Questions to answer:
**1.** From the essay on modern jazz, extract the passage between "I think that" and "movement it is.", inclusive.
**2.** Translate this sentence from the essay on modern jazz into Spanish: "Significantly, all the most creative of the New Thing musicians have found 4/4 quite adequate for their needs."

Extract to read:
-.-.-
Of course it is true to say that in any given style of jazz the majority of musicians phrase in a fairly stereotyped way, and only the outstanding musicians have a very individual phrasing. What is disturbing about recent modern jazz is that although there are individualists in terms of phrasing, it is often difficult to regard them as more creative than the others. The best example of this can be found in Coltrane, who attracted a great deal of favourable critical attention in the late 50’s, largely because his style of phrasing was original: on examination however the “sheets of sound” approach turns out to be nothing other than the above-mentioned tendency to play too many notes taken to its furthest (and most absurd) extreme. Such a performance as Giant Steps appears to be an infallible source of ecstacy to those critics who get their kicks from analysing chord sequences—as a jazz performance it is very near to being grotesque. It is true, of course, that Coltrane moved away from this style, doubtless aware of its limitations, and although his phrasing has often been incoherent—for example in Chasin’ the Trane which was criticised when it came out for every reason except the right one, namely the very poor phrasing—nevertheless one has the impression of a gradual improvement in this respect, and Coltrane’s further development might well have brought some very much more satisfying recordings.
This is mere speculation however, and has nothing to do with our subject, which is the general lack of rhythmic creativity in Modern Jazz. One of the results of the “impasse” which was reached in the 50’s was a tendency to turn to what, in retrospect, can only be seen as slightly desperate measures to try to get away from the orthodox. This has been the era of the odd time signatures, the bossa nova; the thinking behind these moves is clear—if we cannot phrase in an original way by virtue of inspiration, we can at least stop ourselves from phrasing in the same old way by adopting a different rhythm. Significantly, all the most creative of the New Thing musicians have found 4/4 quite adequate for their needs.
The purpose of this long digression is to make clear the contest in which the real importance of the New Thing might become apparent. Most critical comment on the New Thing is entirely on the level of “A is further out than B”. If critics spent less time drawing up charts of the development of jazz, they might well find more time to really listen to the music and discern its real qualities. It is this writer’s view that Coleman and Ayler are the two most important musicians in jazz today not because of any real or imaginary innovations but because they show a real awareness of the ways in which jazzmen express themselves, subtleties of phrasing, of accent, of intonation of which most modernists seem blissfully unaware.
I think that at this stage it might be most instructive to consider the full extent of the innovations which have been credited to the New Thing, in order to see what an uncompromisingly revolutionary movement it is.
-.-.-
Exercise data:
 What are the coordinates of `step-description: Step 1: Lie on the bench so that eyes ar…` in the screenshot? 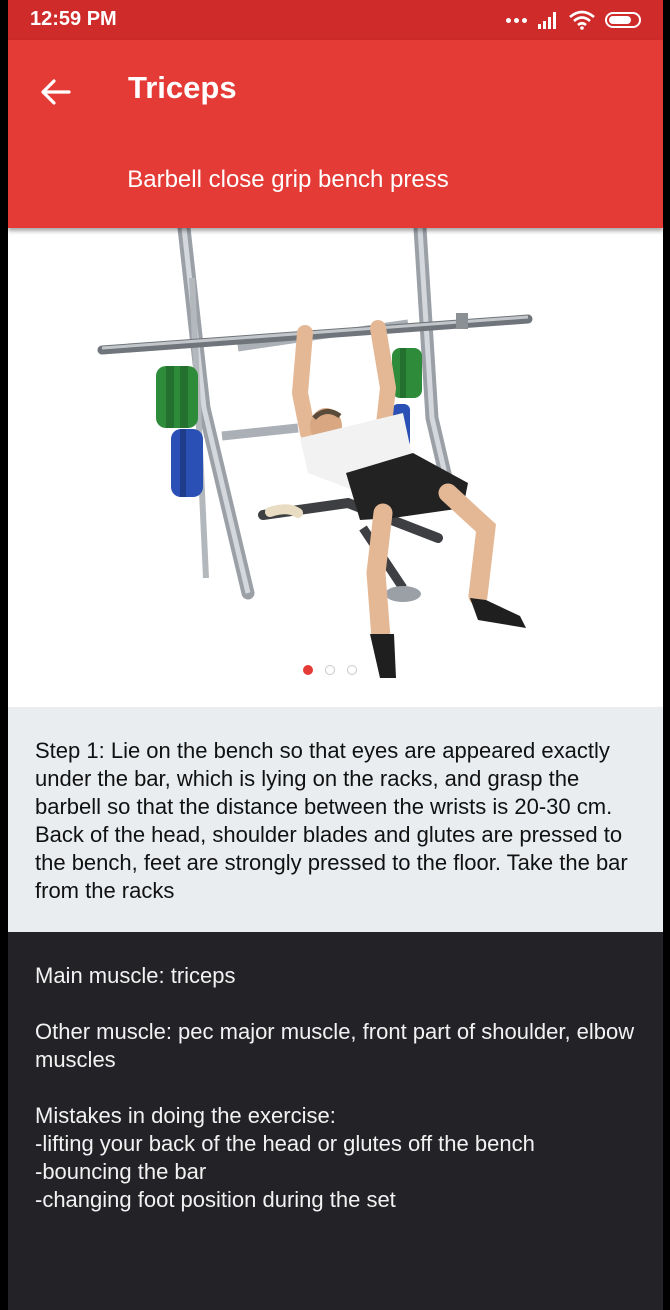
-.-.-
Answers in order:
**1.**
I think that at this stage it might be most instructive to consider the full extent of the innovations which have been credited to the New Thing, in order to see what an uncompromisingly revolutionary movement it is.

**2.** Significativamente, todos los músicos más creativos de la New Thing han encontrado el 4/4 bastante adecuado para sus necesidades.